=== Section Start ===

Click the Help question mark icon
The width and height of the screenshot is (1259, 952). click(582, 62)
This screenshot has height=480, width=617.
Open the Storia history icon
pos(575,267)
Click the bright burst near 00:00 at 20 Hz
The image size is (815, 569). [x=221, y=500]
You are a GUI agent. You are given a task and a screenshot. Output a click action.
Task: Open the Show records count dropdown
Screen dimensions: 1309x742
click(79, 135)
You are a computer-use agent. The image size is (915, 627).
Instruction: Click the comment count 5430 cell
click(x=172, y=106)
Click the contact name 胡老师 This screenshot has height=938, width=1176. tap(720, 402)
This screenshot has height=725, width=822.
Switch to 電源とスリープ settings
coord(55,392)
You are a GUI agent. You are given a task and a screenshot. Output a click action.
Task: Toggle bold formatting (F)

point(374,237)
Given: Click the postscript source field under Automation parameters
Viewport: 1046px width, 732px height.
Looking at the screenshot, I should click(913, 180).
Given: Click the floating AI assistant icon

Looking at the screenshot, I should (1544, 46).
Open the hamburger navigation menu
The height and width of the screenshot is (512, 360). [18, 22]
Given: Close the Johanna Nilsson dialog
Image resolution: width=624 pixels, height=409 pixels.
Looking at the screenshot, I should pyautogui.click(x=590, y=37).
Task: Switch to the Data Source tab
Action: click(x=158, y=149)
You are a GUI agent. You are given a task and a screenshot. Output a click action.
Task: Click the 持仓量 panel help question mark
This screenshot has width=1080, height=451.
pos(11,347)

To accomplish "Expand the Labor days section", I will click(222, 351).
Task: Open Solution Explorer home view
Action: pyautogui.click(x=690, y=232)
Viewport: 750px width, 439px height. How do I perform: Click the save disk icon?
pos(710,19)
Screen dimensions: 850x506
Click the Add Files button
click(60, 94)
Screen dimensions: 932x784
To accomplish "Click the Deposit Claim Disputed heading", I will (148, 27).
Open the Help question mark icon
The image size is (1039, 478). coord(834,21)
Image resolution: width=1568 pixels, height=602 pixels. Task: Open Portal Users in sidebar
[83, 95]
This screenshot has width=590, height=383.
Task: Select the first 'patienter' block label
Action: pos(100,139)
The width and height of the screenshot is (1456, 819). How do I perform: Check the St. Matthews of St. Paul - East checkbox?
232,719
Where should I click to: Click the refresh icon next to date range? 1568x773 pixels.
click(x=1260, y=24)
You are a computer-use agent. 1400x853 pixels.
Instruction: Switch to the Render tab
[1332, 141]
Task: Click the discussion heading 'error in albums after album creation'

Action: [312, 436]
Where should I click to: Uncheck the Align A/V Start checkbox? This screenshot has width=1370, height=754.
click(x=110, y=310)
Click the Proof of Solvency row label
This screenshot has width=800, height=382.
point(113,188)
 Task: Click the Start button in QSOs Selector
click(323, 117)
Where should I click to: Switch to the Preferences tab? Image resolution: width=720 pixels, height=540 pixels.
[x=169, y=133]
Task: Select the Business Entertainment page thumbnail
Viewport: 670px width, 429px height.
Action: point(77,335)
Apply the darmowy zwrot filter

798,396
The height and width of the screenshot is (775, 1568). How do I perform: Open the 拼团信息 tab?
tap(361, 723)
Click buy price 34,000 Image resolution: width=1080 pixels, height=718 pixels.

=== Section End ===

For each line above that includes "computer", make a copy.

You are a computer-use agent. The image size is (915, 627).
You are a computer-use agent. 1400x853 pixels.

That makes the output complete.